YOUR GOAL:
All the data should be printed again exactly as written.

RECORDS:
--------------------------------

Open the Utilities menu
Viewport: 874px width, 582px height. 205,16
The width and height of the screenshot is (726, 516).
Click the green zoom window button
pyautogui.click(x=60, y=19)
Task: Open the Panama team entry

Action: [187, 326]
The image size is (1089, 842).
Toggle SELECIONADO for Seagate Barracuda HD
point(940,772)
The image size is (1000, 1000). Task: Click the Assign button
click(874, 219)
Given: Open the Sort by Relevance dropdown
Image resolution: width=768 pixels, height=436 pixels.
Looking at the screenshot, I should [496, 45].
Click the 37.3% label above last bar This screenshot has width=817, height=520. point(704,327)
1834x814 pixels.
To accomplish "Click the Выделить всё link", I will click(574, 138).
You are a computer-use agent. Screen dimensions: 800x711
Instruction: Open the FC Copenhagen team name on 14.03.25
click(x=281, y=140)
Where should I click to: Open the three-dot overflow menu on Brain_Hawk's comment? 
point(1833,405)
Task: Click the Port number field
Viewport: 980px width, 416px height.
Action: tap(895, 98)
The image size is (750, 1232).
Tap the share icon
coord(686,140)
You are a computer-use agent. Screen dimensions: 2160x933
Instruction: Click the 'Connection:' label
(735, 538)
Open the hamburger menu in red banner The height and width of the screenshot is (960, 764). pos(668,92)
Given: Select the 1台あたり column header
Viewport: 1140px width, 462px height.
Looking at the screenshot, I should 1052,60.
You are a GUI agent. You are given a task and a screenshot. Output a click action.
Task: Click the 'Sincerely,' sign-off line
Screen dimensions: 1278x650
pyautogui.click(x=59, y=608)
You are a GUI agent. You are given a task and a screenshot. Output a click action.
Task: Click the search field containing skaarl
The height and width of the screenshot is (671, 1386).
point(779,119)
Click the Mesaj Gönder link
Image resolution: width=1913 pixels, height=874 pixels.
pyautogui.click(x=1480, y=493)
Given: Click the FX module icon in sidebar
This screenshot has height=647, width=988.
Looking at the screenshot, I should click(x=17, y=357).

--------------------------------

RESULT OF THE TASK:
Open the Utilities menu
Viewport: 874px width, 582px height. 205,16
The width and height of the screenshot is (726, 516).
Click the green zoom window button
pyautogui.click(x=60, y=19)
Task: Open the Panama team entry

Action: [187, 326]
The image size is (1089, 842).
Toggle SELECIONADO for Seagate Barracuda HD
point(940,772)
The image size is (1000, 1000). Task: Click the Assign button
click(874, 219)
Given: Open the Sort by Relevance dropdown
Image resolution: width=768 pixels, height=436 pixels.
Looking at the screenshot, I should [496, 45].
Click the 37.3% label above last bar This screenshot has width=817, height=520. point(704,327)
1834x814 pixels.
To accomplish "Click the Выделить всё link", I will click(574, 138).
You are a computer-use agent. Screen dimensions: 800x711
Instruction: Open the FC Copenhagen team name on 14.03.25
click(x=281, y=140)
Where should I click to: Open the three-dot overflow menu on Brain_Hawk's comment? 
point(1833,405)
Task: Click the Port number field
Viewport: 980px width, 416px height.
Action: tap(895, 98)
The image size is (750, 1232).
Tap the share icon
coord(686,140)
You are a computer-use agent. Screen dimensions: 2160x933
Instruction: Click the 'Connection:' label
(735, 538)
Open the hamburger menu in red banner The height and width of the screenshot is (960, 764). pos(668,92)
Given: Select the 1台あたり column header
Viewport: 1140px width, 462px height.
Looking at the screenshot, I should 1052,60.
You are a GUI agent. You are given a task and a screenshot. Output a click action.
Task: Click the 'Sincerely,' sign-off line
Screen dimensions: 1278x650
pyautogui.click(x=59, y=608)
You are a GUI agent. You are given a task and a screenshot. Output a click action.
Task: Click the search field containing skaarl
The height and width of the screenshot is (671, 1386).
point(779,119)
Click the Mesaj Gönder link
Image resolution: width=1913 pixels, height=874 pixels.
pyautogui.click(x=1480, y=493)
Given: Click the FX module icon in sidebar
This screenshot has height=647, width=988.
Looking at the screenshot, I should click(x=17, y=357).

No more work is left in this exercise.